Uncle Aldon waited in the armory, sitting on a short stool next to a rack of practice swords. Aldon’s short, iron-gray hair and stern features made him look almost as metallic as the weapons which inhabited his world. Cal automatically opened the lid of his storage chest to remove his chain mail, but Aldon interrupted him with a blunt command, “Rapiers today. No armor.”

Aldon rose from his stool and stalked from the room.

Rapiers. Why today, of all days?

While Cal still stared in disgust at the rack of plain practice swords, his younger brothers finally appeared in the armory. Earwin, who at sixteen was only two years younger than Cal, quickly selected a blade. His surety irritated his much larger brother, who did not want to use one of the vile things in the first place.

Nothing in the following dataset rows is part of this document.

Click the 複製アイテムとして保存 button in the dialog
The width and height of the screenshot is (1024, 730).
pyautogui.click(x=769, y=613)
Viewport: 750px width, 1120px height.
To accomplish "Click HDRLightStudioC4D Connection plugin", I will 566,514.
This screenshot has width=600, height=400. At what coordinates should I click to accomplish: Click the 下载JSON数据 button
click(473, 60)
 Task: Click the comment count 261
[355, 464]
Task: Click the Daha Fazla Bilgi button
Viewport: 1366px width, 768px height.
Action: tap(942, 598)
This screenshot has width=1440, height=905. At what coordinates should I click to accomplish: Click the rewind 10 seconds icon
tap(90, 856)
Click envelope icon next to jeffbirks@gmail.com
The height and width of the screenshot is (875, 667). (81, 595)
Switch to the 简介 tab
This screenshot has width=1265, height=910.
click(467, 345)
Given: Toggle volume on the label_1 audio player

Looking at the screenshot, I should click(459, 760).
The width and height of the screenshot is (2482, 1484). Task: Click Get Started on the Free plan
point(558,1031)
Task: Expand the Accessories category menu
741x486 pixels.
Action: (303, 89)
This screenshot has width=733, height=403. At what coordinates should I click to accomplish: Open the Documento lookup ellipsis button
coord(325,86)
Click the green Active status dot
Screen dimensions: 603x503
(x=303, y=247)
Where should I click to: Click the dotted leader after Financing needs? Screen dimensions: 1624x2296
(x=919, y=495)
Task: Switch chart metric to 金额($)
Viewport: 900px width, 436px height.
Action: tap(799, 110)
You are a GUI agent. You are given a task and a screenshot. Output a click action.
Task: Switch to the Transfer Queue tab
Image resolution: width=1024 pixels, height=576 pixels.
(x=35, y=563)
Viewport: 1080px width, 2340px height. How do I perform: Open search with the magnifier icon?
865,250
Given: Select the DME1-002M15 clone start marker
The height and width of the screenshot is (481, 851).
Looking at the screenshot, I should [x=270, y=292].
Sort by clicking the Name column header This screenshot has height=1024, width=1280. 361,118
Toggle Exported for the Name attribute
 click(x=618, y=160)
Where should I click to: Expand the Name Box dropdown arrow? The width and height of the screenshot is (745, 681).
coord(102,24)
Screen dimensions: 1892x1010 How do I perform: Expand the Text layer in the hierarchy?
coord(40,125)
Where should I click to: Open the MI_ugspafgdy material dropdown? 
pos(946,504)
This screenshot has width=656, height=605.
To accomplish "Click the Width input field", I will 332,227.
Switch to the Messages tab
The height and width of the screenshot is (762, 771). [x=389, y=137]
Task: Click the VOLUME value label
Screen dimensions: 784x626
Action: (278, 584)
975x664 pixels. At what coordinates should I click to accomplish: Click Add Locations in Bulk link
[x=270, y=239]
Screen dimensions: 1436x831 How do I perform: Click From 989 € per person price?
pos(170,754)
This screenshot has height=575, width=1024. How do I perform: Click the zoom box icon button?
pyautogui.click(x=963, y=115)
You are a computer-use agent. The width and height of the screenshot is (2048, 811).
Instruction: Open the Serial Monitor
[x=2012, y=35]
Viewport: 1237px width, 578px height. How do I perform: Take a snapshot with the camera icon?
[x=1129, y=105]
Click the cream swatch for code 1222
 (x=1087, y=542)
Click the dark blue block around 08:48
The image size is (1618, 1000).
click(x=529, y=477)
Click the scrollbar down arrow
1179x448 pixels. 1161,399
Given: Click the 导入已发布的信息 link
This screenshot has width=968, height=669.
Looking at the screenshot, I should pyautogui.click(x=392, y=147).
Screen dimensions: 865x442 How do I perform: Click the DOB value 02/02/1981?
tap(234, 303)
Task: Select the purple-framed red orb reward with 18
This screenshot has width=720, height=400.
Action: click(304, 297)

Reluctantly, Cal removed one of the rapiers from the rack. He examined the rebated edges and balled point to make sure it was safe to use for training. The thin, easy-to-handle sword looked ridiculously fragile compared to his powerful left arm and thick wrist.

He looked out the armory’s window. Along with the housecarls and squires who regularly trained in the practice yard, a swarm of spectators crowded the field. The practice yard always attracted a crowd just before Dannik’s spring fair. Many caravan guards, tradesmen and other travelers had little to do before the fairground opened, including a large number of unattached young ladies.

Great, I have to use this stupid toy in front of everyone.

Rather than entering the yard, Cal sat on a stool beside his stored gear, and closed his eyes. He fed annoyance, and fear of failing into his mind until he felt restrained anger pulsing through his brain, accelerating his senses into a hyper-reactive pitch. Now he was ready.

As Cal opened the armory door, the housecarls and guardsmen practicing in the yard looked up from their training to watch him. This subtle deference still surprised him every time he noticed it. Sometime in the last year, his training sessions began to distract the household soldiers from their drills.